You Can Have Fun with Polish History!
We prove it with the musical Battle for the Throne, about the elective kings of the Polish–Lithuanian Commonwealth. The show is styled like TV talent shows. Each ruler performs a hit song presenting their life and achievements. The songs are sometimes composed in styles characteristic of the countries the kings came from. For example, Sigismund III of the Swedish Vasa dynasty sings a number inspired by ABBA, while Augustus II the Strong from German Saxony combines heavy metal sounds reminiscent of Rammstein with a baroque aria. In the finale — just like in Eurovision — the audience votes for the coolest king and the best song!
Battle for the Throne
Was it a coincidence that the first Polish elective king was the most handsome candidate? Elections were a show, a marketplace of promises, and a beauty contest. You had to outshine your rivals, win the battle of charm, and give a real performance. They were like a festival where the audience decides the winner.
A political Eurovision.
But what if our historical elective kings competed in such a festival? If we gathered them on one stage and made them fight for the audience’s approval? If each of them had to perform a single number in which they had to shine so brightly as to overshadow the others? This question carries consequences. Since kings must duel for charm, we must let go of our usual tendency to mock historical figures.

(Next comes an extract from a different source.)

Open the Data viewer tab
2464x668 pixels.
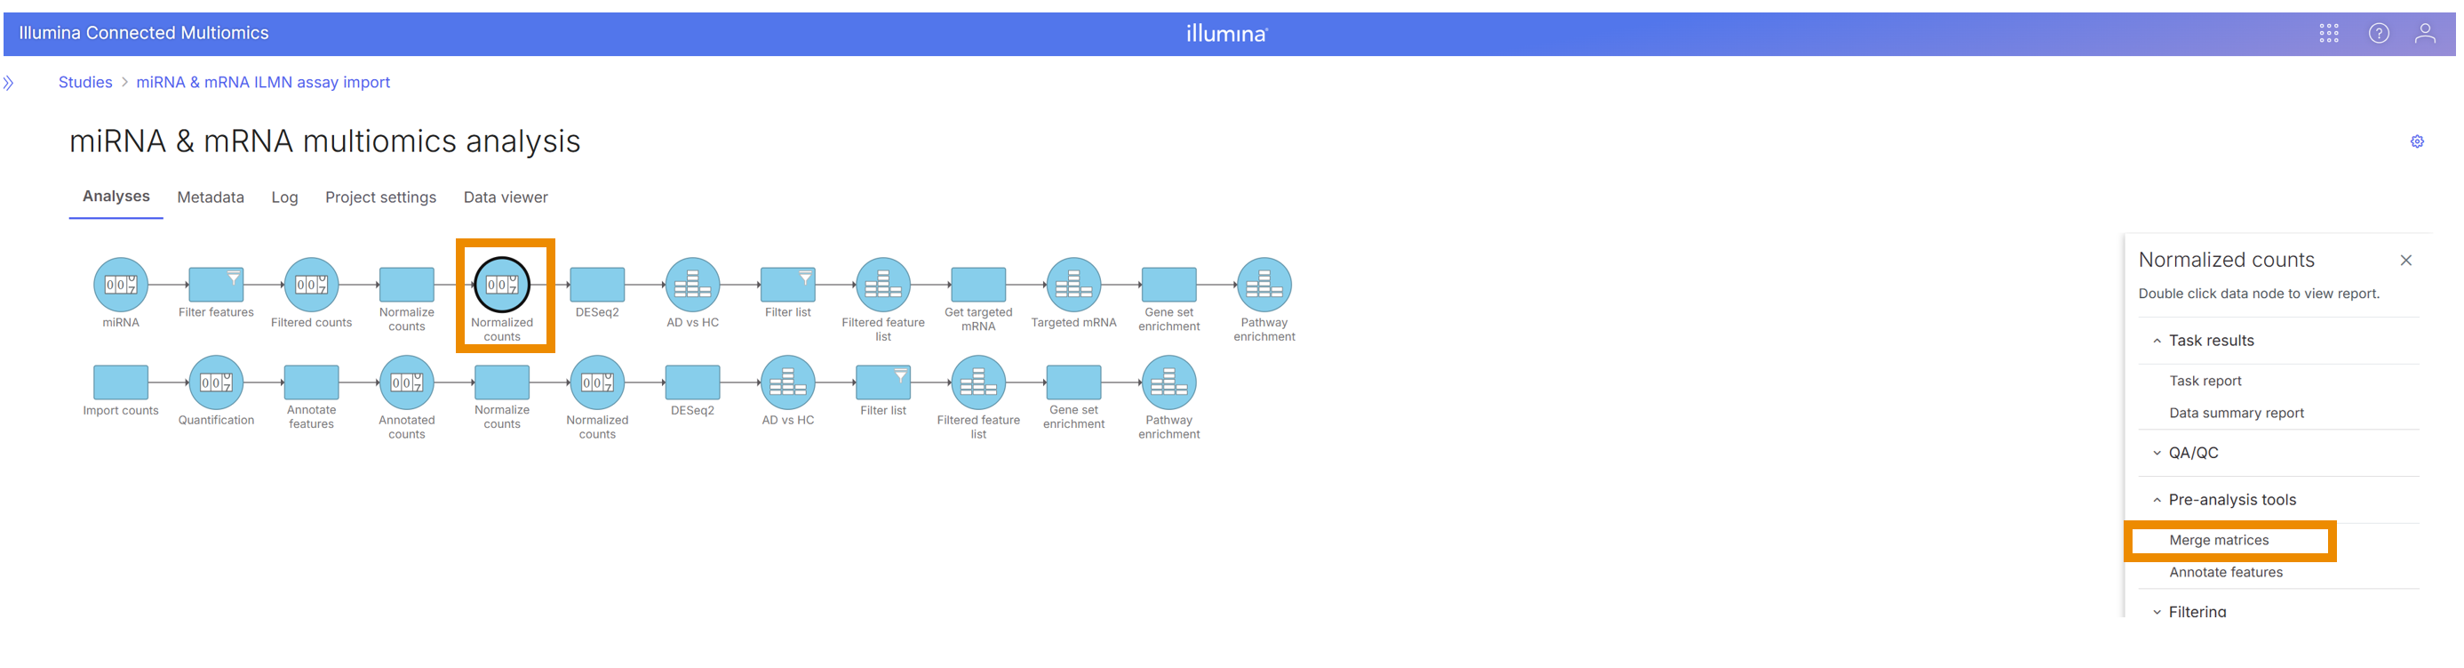[505, 197]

So let’s not think of Henryk Walezy as a faithless husband who abandoned us just after the wedding night, but focus on his eccentricity and androgynous charm. Let Batory be a hero from vampire-like Transylvania, and let’s appreciate Sigismund III for his reason, his Warsaw spirit… and artistic talents. Let’s love Władysław IV for being one of us, admire Jan Kazimierz as the phoenix rising from repeated disasters. Let’s adore Poland like Sobieski loved Marysieńka, and let Augustus the Strong impress us with the 365 children he fathered. In Stanisław Poniatowski, we can see the Polish version of a bittersweet adventurer à la Casanova.
We still need a jury — let’s invite the kings’ mothers, wives, sisters, and lovers. Foreigners would be best to ensure proper distance: Bona, Anna Vasa, Marysieńka, and Catherine the Great. And as hosts, let’s add seventeenth-century showmen Piotr Skarga and Augustyn Kordecki.
This is our siren’s recipe for a musical elective talent show.
And a final thought: democracy is quite a fun game — but a dangerous one. As our Hosts sing just before the finale: “Fellow citizens, you have reason to worry: vote wrong — and Poland will disappear from the map.”